In electrochemical measurements, monitoring the electrode potential using a stable reference is essential for controlling the redox reactions that occur at the electrodes. In Kelvin probe force microscopy (KPFM) measurements on electrochemical cells, the surface potential is generally measured relative to electrical ground instead of a stable reference. Here, we show that the changes in the surface potential, measured using KPFM relative to the surface potential in the electrolyte region, is consistent with the changes in the electrode potential measured using a voltmeter relative to a reference electrode. These results demonstrate that the surface potential in the electrolyte region can be utilized as a stable potential reference when analyzing KPFM data.

Introduction

Kelvin probe force microscopy (KPFM) is a scanning probe technique for imaging surface potentials on the nanometer scale [1-4]. Its operating principle is based on detecting the contact potential difference (CPD) between a tip and the sample. It has been used to evaluate a wide range of electronic and ionic devices [5-11]. The CPD is quantified by applying a regulated DC voltage, relative to an electrical ground, to the tip or the sample, to minimize the electrostatic force acting between the tip and sample [3]. CPD measurements relative to ground are not particularly problematic when analyzing KPFM data obtained from electronic devices [7,10-12] because the electrode potential relative to ground determines working conditions of the devices. In contrast, in the case of electrochemical devices such as batteries, the redox reactions that occur at the electrode are determined by the potential difference across the electrode–electrolyte interface, not the electrode potential relative to ground. This prevents the accurate consideration of redox reactions that occur at the electrode only from the CPD measured relative to ground [8,9]. To address this issue, conventional electrochemical measurements use a stable reference electrode as a third electrode to precisely measure the changes in the potential difference across the electrode–electrolyte interface [13]. In the case of KPFM measurements, the CPD can be measured not only at the electrodes but also over the electrolyte region. Therefore, the change in the potential difference across the electrode–electrolyte interface can, in principle, be detected without a reference electrode, although this has not yet been directly confirmed.

This study explored the possibility of obtaining a stable reference for KPFM measurements performed on electrochemical devices without a reference electrode.
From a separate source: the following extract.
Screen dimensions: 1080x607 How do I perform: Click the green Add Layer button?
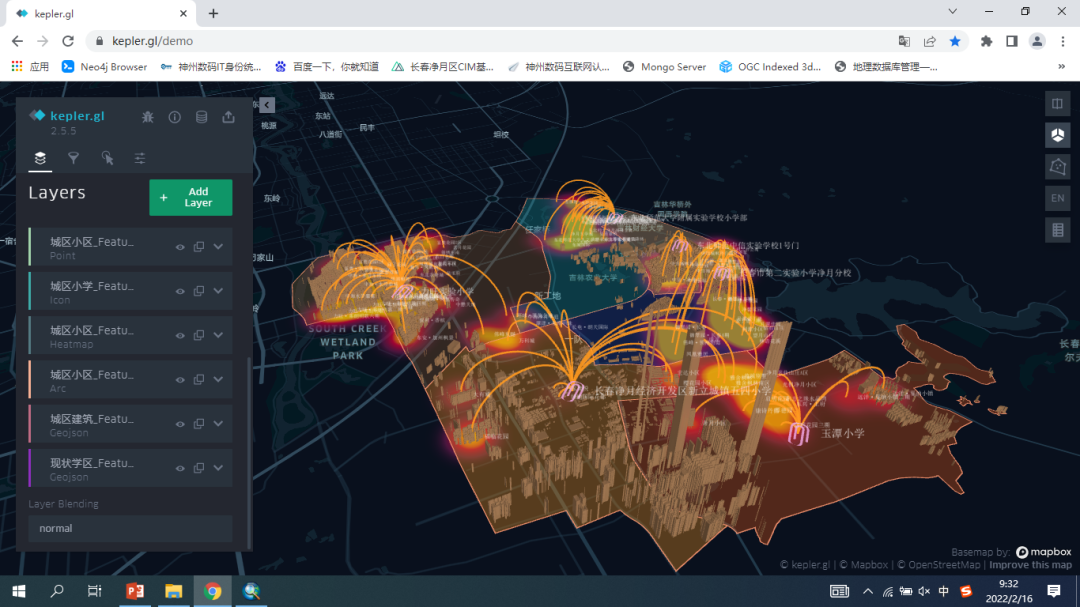coord(190,197)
To this end, we prepared an electrochemical cell consisting of two Au electrodes and one Li reference electrode placed on a solid electrolyte (Li-ion conductor) substrate. The surface-potential distribution in the region across the solid electrolyte was measured with a DC voltage applied between the Au electrodes. During the KPFM measurements, the potential of each Au electrodes relative to the Li electrode was monitored using a voltmeter. Our analysis showed that the changes in the surface potential at each Au electrode, measured relative to the surface potential in the solid electrolyte region, agreed well with the changes in the Au electrode potential monitored by the voltmeter. This finding demonstrates that the potential in the solid electrolyte region can be utilized as a stable reference when analyzing KPFM data derived from samples for which attaching a reference electrode is difficult.

Results and Discussion

We begin with a general discussion of how the internal potential distribution changes when a DC voltage is applied between the electrodes in a simple electrochemical cell, as shown in Figure 1a. After applying the DC voltage for some time, the electric field in the solid electrolyte becomes shielded by the formation of a Li-depletion layer on the positive electrode side and a Li-accumulation layer on the negative electrode side [14,15]. Consequently, a voltage drop occurs only close to the interface between the electrode and the solid electrolyte, with the potential within the solid electrolyte region becoming constant, as depicted in Figure 1b. In general, the magnitude of the potential drop that occurs on the positive (ΔV+) and negative electrode sides (ΔV) cannot be predicted using only the applied DC voltage. This makes it difficult to analyze the progression of redox reactions at the electrodes, because the redox reactions depend strongly on the potential difference at the electrode–electrolyte interface (ΔV+, ΔV).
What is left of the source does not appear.